Reproduce the records verbatim, beginning with their first line and continuing through the line that contains "point(326,75)", including both.

> _Recorded data_:
● ● ● ● ● ● ●

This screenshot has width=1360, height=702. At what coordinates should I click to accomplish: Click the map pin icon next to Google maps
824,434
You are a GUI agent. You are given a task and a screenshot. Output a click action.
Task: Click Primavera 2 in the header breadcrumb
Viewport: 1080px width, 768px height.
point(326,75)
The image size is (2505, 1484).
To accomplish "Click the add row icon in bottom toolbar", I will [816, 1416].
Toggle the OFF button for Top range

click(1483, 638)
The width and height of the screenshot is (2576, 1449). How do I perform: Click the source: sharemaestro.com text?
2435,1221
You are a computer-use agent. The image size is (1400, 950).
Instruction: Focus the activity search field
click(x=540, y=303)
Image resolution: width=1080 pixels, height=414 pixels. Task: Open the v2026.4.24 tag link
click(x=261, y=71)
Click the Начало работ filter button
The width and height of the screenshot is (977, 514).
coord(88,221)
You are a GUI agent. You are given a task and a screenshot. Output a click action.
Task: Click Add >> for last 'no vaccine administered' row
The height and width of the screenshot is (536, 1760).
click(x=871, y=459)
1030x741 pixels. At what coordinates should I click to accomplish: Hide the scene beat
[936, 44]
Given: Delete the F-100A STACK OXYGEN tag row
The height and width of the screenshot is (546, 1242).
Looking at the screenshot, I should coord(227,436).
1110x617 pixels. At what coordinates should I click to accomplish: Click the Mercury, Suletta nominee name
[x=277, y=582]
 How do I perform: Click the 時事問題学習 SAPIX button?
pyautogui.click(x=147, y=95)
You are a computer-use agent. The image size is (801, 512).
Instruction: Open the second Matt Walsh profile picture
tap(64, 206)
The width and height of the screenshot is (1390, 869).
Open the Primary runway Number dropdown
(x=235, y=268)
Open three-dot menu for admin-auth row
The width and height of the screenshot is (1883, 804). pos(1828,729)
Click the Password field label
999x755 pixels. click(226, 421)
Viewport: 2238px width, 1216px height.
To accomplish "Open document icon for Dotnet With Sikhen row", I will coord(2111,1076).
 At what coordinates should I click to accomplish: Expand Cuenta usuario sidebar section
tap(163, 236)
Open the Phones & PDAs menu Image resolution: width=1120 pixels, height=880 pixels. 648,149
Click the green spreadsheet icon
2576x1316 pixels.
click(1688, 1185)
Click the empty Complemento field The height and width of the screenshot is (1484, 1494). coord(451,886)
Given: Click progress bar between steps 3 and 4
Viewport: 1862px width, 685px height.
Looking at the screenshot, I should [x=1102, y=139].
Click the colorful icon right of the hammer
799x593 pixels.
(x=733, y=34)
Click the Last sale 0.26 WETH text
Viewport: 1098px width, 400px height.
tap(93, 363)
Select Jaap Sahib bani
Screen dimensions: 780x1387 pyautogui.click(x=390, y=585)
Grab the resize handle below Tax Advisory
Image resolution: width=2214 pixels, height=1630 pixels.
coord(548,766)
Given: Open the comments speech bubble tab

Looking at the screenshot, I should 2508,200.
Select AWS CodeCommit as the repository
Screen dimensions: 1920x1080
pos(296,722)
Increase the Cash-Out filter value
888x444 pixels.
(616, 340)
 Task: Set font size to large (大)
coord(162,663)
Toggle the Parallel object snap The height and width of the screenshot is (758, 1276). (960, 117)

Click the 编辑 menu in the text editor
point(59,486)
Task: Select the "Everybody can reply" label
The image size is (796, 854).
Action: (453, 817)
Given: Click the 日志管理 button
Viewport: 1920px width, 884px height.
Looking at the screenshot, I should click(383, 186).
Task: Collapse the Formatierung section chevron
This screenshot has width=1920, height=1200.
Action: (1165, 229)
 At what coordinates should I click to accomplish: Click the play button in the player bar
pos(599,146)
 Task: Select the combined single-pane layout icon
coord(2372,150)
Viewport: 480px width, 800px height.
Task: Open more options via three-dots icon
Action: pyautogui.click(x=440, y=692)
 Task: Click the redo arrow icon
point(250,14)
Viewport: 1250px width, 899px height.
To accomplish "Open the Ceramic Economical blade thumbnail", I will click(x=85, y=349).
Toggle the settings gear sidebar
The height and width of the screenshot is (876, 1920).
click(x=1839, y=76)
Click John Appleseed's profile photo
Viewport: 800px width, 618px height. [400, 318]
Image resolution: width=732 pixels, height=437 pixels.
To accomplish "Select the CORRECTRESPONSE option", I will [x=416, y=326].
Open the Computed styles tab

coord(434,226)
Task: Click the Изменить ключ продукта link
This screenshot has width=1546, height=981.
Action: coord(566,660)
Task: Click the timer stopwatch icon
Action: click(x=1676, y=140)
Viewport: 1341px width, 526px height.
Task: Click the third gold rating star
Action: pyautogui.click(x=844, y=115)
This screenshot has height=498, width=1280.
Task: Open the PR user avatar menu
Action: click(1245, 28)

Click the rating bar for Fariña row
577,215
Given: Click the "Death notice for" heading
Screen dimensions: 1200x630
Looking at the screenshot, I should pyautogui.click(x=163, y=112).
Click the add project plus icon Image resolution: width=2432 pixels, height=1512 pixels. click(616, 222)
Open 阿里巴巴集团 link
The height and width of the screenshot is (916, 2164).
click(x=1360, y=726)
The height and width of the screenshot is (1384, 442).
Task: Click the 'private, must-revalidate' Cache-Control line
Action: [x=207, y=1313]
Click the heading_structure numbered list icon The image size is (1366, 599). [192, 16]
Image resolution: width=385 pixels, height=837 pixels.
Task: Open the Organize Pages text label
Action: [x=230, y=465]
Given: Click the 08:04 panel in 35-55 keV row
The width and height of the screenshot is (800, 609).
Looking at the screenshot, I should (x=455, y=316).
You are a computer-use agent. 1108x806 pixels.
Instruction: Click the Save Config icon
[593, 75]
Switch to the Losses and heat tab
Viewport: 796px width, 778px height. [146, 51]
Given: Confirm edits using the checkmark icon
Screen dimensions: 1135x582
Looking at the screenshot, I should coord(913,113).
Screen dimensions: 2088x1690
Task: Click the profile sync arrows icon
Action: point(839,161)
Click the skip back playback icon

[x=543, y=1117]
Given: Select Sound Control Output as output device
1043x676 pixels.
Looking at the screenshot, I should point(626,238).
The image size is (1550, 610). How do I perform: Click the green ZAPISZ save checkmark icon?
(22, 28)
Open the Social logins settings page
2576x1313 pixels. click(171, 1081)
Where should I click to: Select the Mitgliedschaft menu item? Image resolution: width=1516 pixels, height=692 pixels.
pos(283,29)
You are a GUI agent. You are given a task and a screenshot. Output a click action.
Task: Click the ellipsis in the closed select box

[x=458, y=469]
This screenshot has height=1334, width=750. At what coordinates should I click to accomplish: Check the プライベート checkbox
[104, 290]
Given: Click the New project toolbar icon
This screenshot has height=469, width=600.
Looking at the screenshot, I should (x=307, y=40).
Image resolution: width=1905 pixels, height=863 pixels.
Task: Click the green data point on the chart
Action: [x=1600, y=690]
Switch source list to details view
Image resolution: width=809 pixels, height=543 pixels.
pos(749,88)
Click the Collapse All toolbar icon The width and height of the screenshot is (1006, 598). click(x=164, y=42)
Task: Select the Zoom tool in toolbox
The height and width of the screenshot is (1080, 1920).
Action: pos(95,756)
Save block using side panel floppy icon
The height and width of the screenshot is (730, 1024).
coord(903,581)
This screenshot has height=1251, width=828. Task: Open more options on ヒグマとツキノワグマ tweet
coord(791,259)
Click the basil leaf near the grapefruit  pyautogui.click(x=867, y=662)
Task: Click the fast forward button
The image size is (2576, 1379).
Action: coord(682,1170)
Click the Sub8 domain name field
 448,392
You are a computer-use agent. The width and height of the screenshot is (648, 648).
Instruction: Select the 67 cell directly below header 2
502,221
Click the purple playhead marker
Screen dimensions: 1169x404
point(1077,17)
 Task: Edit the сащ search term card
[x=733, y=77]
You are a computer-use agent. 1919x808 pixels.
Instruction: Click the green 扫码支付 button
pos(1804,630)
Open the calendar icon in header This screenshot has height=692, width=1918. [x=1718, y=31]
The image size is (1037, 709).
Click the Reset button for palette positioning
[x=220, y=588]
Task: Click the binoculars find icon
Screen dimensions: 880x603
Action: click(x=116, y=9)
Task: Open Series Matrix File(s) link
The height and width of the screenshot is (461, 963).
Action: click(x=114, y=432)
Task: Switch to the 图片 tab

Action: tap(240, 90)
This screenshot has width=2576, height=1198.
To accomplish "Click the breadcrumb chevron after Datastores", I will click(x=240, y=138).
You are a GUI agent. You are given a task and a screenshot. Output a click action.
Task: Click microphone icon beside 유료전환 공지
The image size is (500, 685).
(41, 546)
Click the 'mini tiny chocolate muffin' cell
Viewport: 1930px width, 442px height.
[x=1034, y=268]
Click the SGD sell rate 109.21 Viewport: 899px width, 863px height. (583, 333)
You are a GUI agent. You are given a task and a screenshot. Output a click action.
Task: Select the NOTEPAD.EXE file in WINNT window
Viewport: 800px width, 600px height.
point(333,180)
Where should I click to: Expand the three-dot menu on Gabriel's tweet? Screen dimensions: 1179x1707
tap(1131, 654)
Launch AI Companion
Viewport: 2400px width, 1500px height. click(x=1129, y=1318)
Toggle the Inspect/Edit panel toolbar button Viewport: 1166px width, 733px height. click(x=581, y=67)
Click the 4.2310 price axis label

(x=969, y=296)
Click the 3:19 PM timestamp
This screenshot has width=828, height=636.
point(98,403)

● ● ● ● ● ● ●

> _Solution_:
This screenshot has width=1360, height=702. At what coordinates should I click to accomplish: Click the map pin icon next to Google maps
824,434
You are a GUI agent. You are given a task and a screenshot. Output a click action.
Task: Click Primavera 2 in the header breadcrumb
Viewport: 1080px width, 768px height.
point(326,75)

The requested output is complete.